Rising tensions are traced through council sessions, legal pleadings, and household negotiations. A contested claim—touching property, guardianship, or manumission—places several families at cross-purposes, and whispers of informers surface around a meeting place where Christians assemble discreetly in private homes. Perpetua’s acquaintance with these believers grows through acts of care rather than argument, revealing a community organized around service, discipline, and mutual aid. Meanwhile, civic leaders seek visible signs of cohesion to still unrest, and the city’s calendar brings additional observances. The narrative balances intimate conversations with procedural detail, showing how reputations, oaths, and paper decrees shape destinies as surely as personal affection.

An external shock unsettles the careful order. News of disturbance along the roads and frontier alarms the populace, and a disrupted convoy or threatened estate stirs fears of disorder. To reassure the city, magistrates arrange public entertainments and reaffirm the imperial cult, but anxiety heightens scrutiny of those who seem apart. Perpetua witnesses the harsh edges of spectacle and the alternative response of quiet mercy, and these contrasts give form to her internal debate. The story places her amid crowds in the amphitheatre, in council halls, and at household thresholds, tracking how civic rituals, designed to bind the community, can also expose differences in values and allegiance.

Midway, a revelation alters the stakes. Perpetua learns of a connection linking someone close to her with schemes that could imperil both reputation and safety. The discovery forces her to weigh truth-telling against loyalty, and prudence against principle. A journey beyond the city’s walls—to estates, shrines, or the aqueduct country—broadens the canvas, setting Roman monuments and older sacred landscapes side by side. As nature, memory, and law converge, Perpetua refines the grounds of her choices. The novel uses these interludes to clarify the persistence of local traditions under Roman forms and to show how private resolve takes shape away from the crowd’s gaze.

Returning to Nimes, Perpetua finds procedures hardening. Authorities tighten oversight, summoning citizens to sacrifice and to affirm civic unity, while adversaries exploit debts and marriage arrangements to compel compliance. A hearing brings together litigants, witnesses, and councilors, and Perpetua’s presence links separate strands of obligation, affection, and duty. Discreet allies emerge, and subtle acts of assistance protect the vulnerable without open confrontation. The Christian group, already practiced in discretion, navigates these pressures through counsel, prayer, and practical support. Each scene escalates consequence without abandoning plausibility, showing how compulsion can be exerted through honor, kinship, and contract as effectively as by overt force.

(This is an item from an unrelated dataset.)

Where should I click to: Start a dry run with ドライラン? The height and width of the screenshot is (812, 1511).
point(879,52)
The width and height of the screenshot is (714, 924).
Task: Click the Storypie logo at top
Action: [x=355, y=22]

The narrative builds toward a public confrontation in which choices must be declared. Gathered in a visible place of authority, parties stake positions that cannot be reconciled by delay. Perpetua’s decision, prepared by prior scenes, takes concrete form and affects those around her in unexpected ways. The outcome for several figures turns on words spoken in the open and on acts performed before witnesses, yet the novel refrains from sensational turns, anchoring events in the city’s legal and religious frameworks. Without detailing final consequences, the chapters present a decisive crossing of thresholds that redefines relationships, reputations, and the accepted meaning of civic loyalty.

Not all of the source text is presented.